Orchard Gardens Seed and Feed Summer Camp
Howdy, Sarah here. One of the most exciting things of this season is Orchard Gardens Seed and Feed Summer Camp. Children’s programming in many different forms has been a part of the Orchard Gardens scene from the very beginning. This year we have hit on the most successful version yet. Peter Kerns, a member of Montana FoodCorps, is leading a twice-weekly, month long summer day camp.
It is tremendous fun to see Peter and the kids tromping around the farm.
Here’s some of what they’ve done:
Harvested and hung garlic for curing.
Perhaps everyone’s favorite: Built this shelter using old corn stalks and lots of mud.
If only I could be a camper.
VEGGIE OF THE WEEK: Cucumber
This week the cucumbers started going crazy. Just in time to put their cooling properties to good use.
For a very simple and refreshing dinner last night we had an amazing cucumber salad.
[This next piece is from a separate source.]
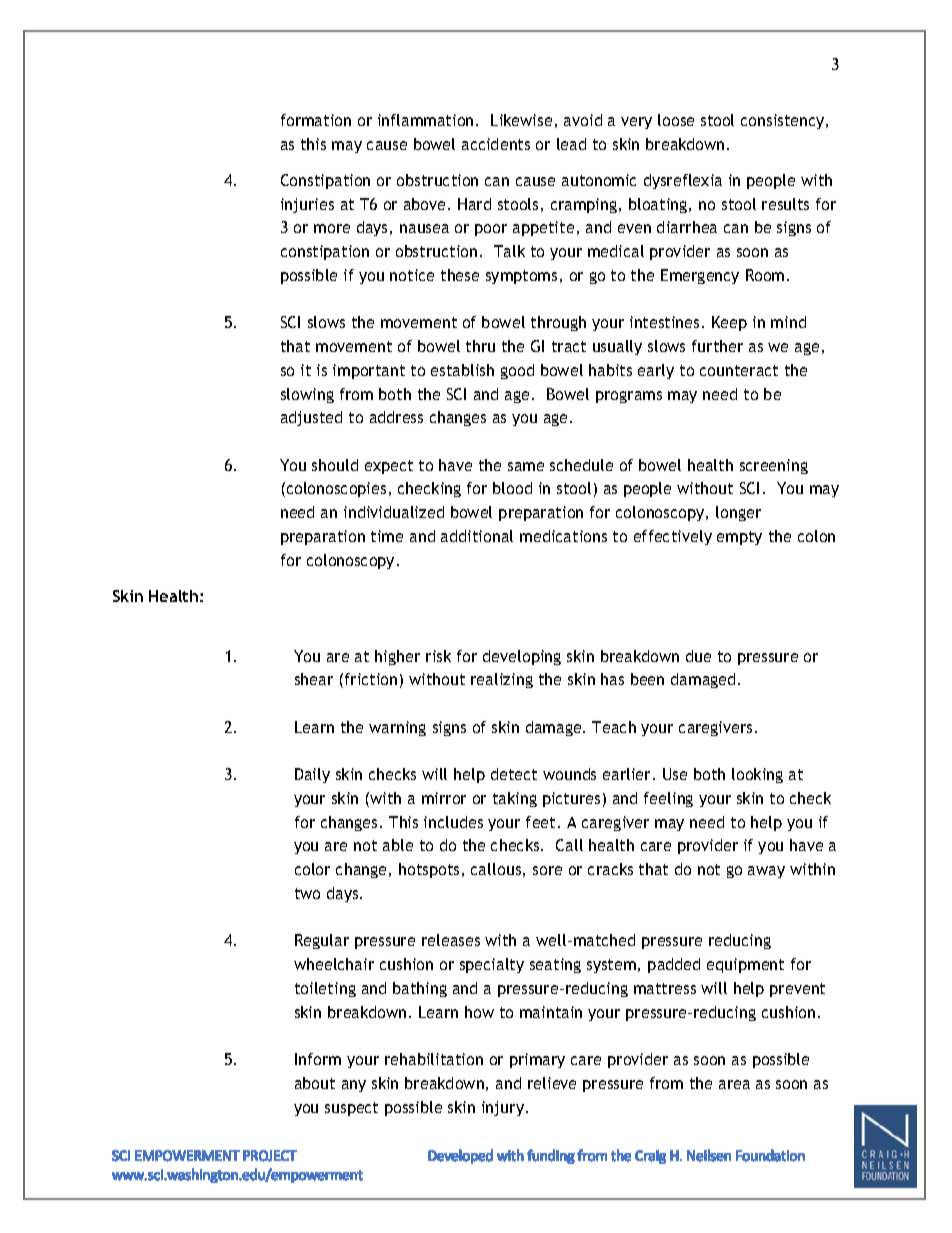 The image size is (952, 1233). What do you see at coordinates (517, 371) in the screenshot?
I see `good` at bounding box center [517, 371].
These quantities are pretty much made up as we didn’t measure a thing, but some of you want numbers, so I’ve attempted a guess.
Cucumber and tomato salad
- 3 cucumbers
- 10 small tomatoes
- 1 very large handful of basil
- 2 cloves garlic
- 12 0z. fresh mozzarella
- 10 black olives you happen to find in the fridge
- 3 T olive oil
- 3 t good vinegar of any variety
Coarsely chop cukes, tomatoes, basil and mozzarella and olives. Crush the garlic into the bowl. Toss in large bowl with a generous drizzling of olive oil and a liberal splash of good vinegar (any kind). Season to taste with salt and lots of fresh ground pepper. Taste and adjust seasoning as desired.
You could add garbanzo beans or smoked tuna or lemon zest or other herbs or even a hard-boiled egg (or two). You could serve on leafy greens. Substitute feta or tofu. Add green beans. Anything goes. Our version was super quick, very light and delicious. Full of summer heat, and yet so very cool. That’s a cucumber for you.